Nationally, the need for paramedics and emergency medical technicians is expected to grow at a rate of more than 24 percent through the year 2014, according to U.S. Department of Labor statistics.

Due to Santa Fe’s high cost of living, many paramedics live in Rio Rancho or Albuquerque and commute to jobs up north.

Fire departments here often lose personnel to the Albuquerque area when positions there become available, Rivera said.

“People come in and can’t afford to live in Santa Fe, and gas prices keep going up,” he said.

Retirement, promotions, vacation and sick time all contribute to a rotating door of paramedics that makes it “hard to catch up.”

Contributing to the shortage has been the lack of a paramedic training facility in northern New Mexico. The closest paramedic program is at the University of New Mexico in Albuquerque.

That program fills quickly and cannot possibly produce

graduates fast enough, Holden said.

Extra training

Paramedics are emergency medical technicians with advanced training to treat patients on the scene and transport them to medical centers.

Paramedics and EMTs are typically sent to a scene by a 911 dispatcher and work with police and fire department personnel.

The training for paramedic certification is rigorous.

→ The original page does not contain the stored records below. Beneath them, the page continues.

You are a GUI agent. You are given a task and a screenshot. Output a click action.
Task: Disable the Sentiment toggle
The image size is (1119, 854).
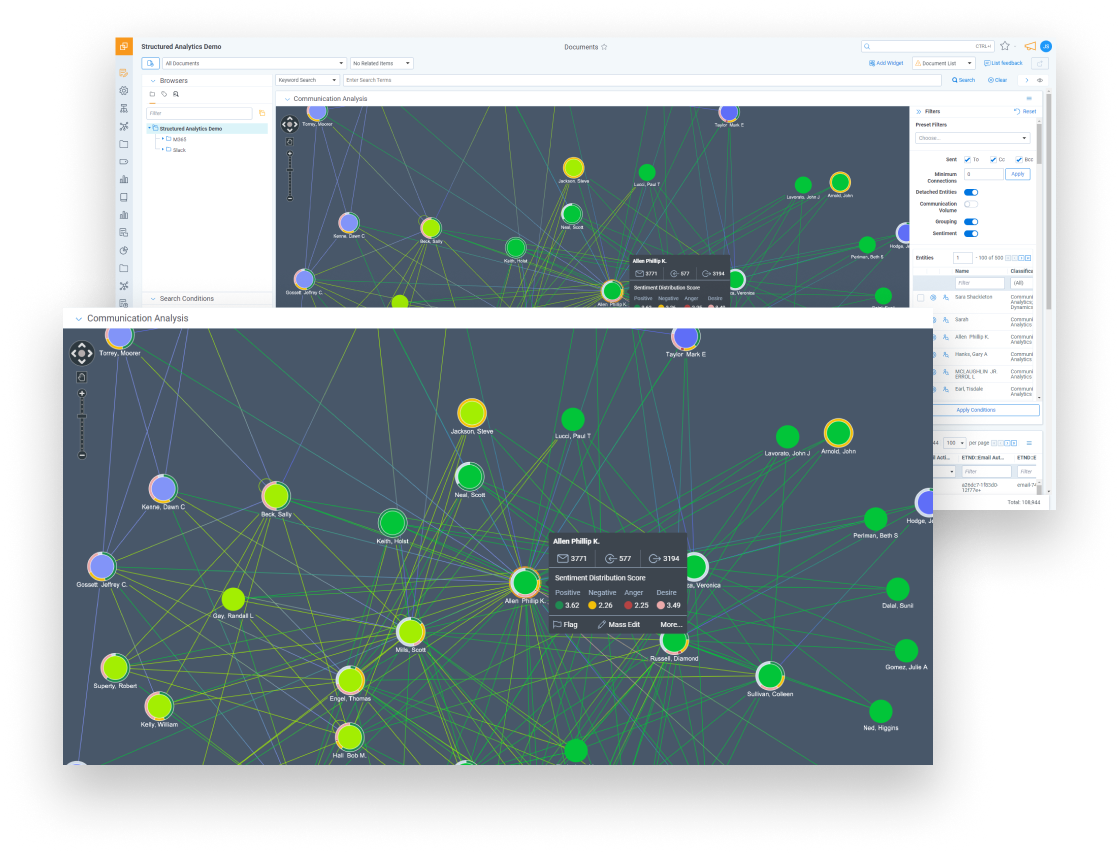click(971, 233)
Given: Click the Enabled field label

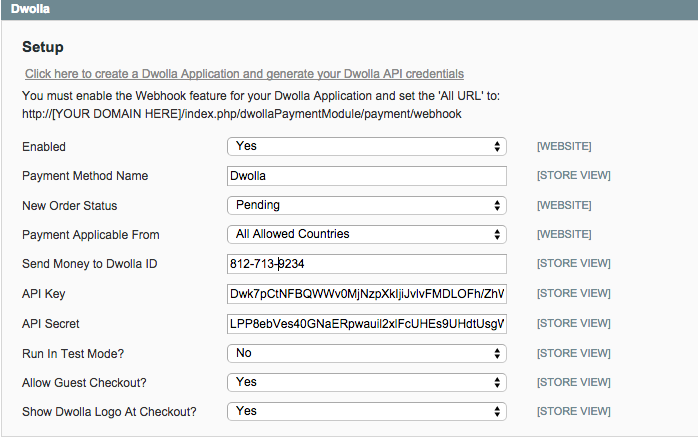Looking at the screenshot, I should (x=44, y=147).
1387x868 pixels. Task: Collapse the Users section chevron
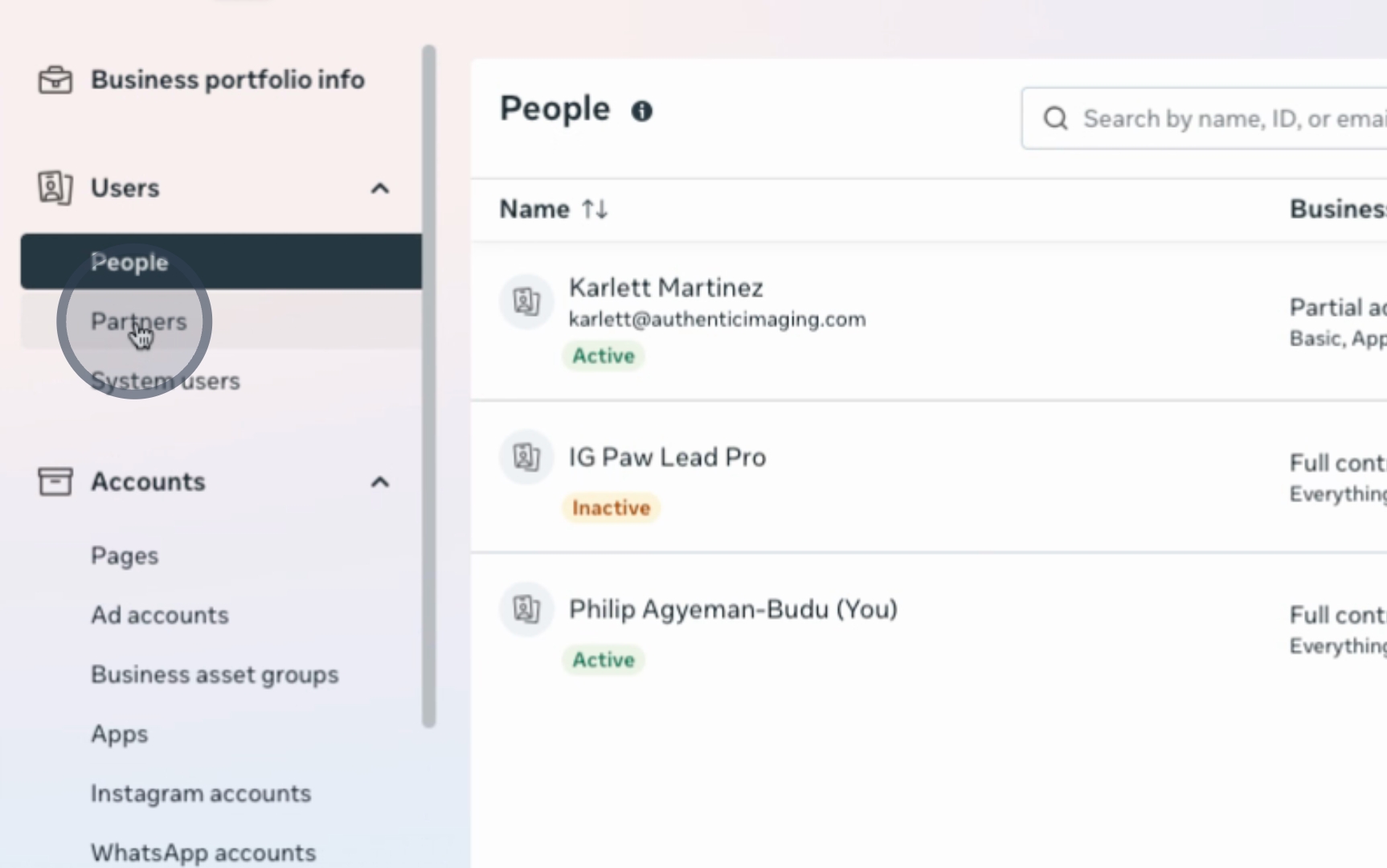coord(379,189)
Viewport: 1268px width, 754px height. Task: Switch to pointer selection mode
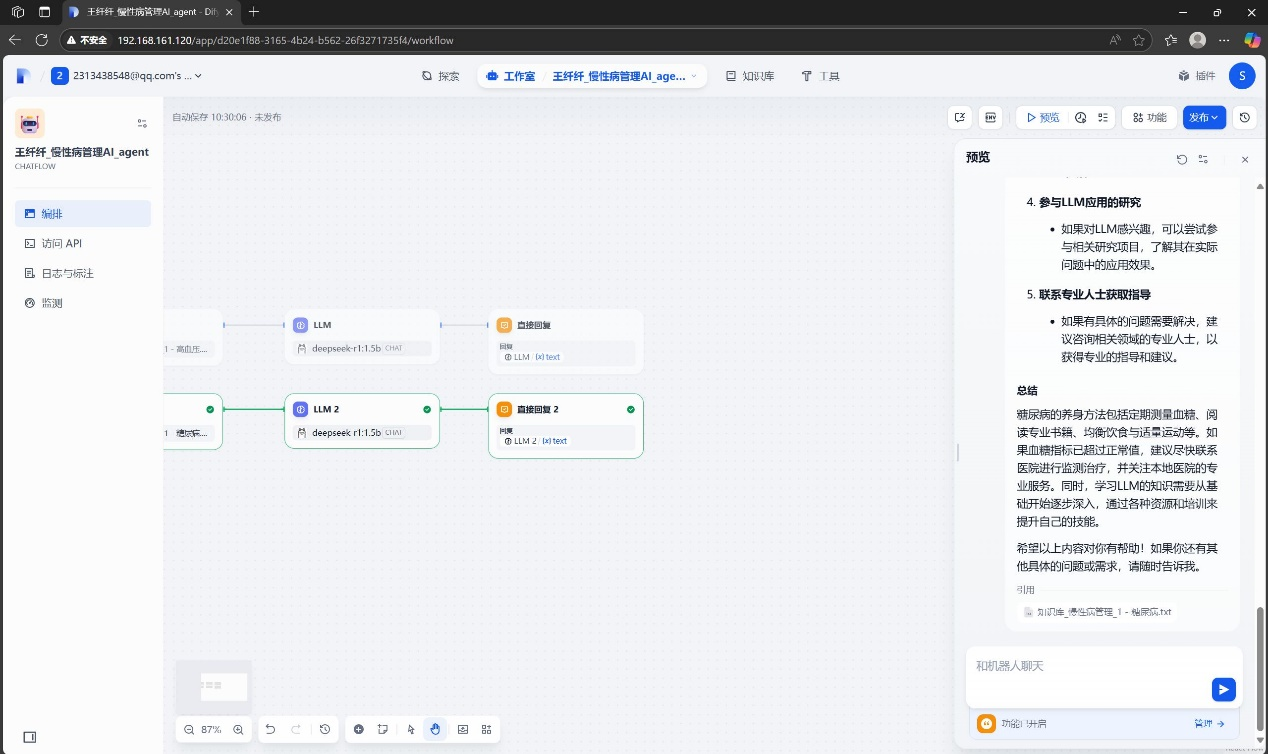coord(411,730)
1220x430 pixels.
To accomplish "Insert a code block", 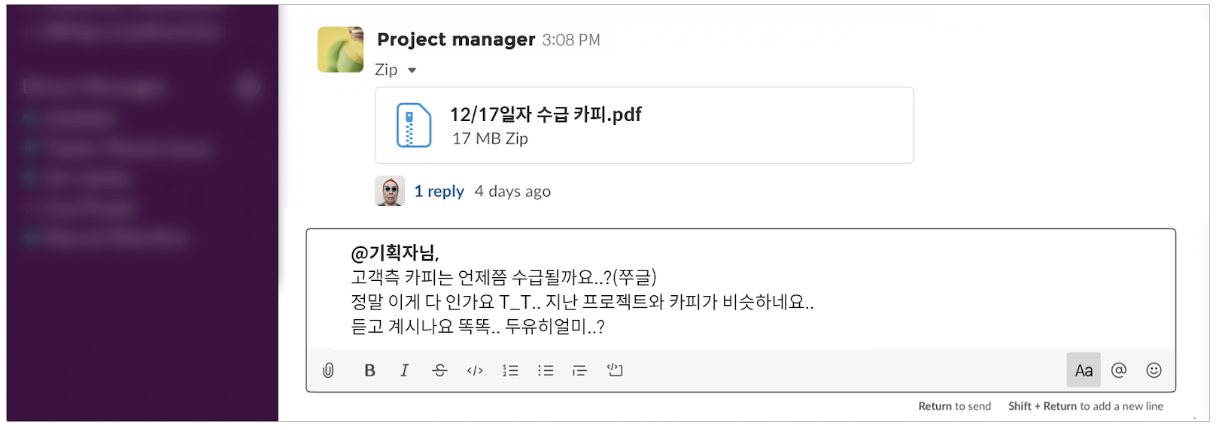I will [615, 370].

The new program at SFCC requires 1,000 hours of training within six months.

Classes run four days a week, eight hours a day. The college currently offers basic and intermediate EMT certifications, a requirement for the paramedic program.

Fire departments across the region are eagerly anticipating the new graduates of the program.

Michael Thompson, fire marshal and acting EMS chief in Los Alamos, has struggled to keep even the minimum number of paramedics on his staff, he said.

The department keeps two paramedics on duty at all times, but a short roster translates to regular overtime for the 12 paramedics on staff.

Eventually, he hopes to have 24 to 30 paramedics to offset those on the verge of retirement.

Sending his EMTs to Albuquerque for training has also been expensive and time consuming, he said.

“That’s a long distance for our guys to go for a year-long process,” Thompson said.

Crash course

The SFCC program is only six months in duration and is designed to be shorter and more intensive than the yearlong UNM program to get students into the field faster.

In the city of Santa Fe, the biggest challenge is keeping a paramedic stationed on each of the city’s five ambulances.

“You can’t have an ambulance without a paramedic,” Rivera said. “It gets exhaustive for them, they are tired and they are having to fill in when people are gone.”

Santa Fe County currently has four vacant paramedic positions.

Though the county has four regional paramedic trucks on duty 24 hours a day, 365 days a week, those four trucks are based in La Cienega, Pojoaque, Edgewood and Hondo.

That translates to a long response time if a call comes from Madrid for the truck in La Cienega, Holden said.

“Those trucks respond to all the emergency medical calls and fire calls throughout Santa Fe County, he said. “Geographically, when you have limited resources, you have to cover the population the best you can.”

Eve Kwiatkowski is the paramedic program director at Santa Fe Community College.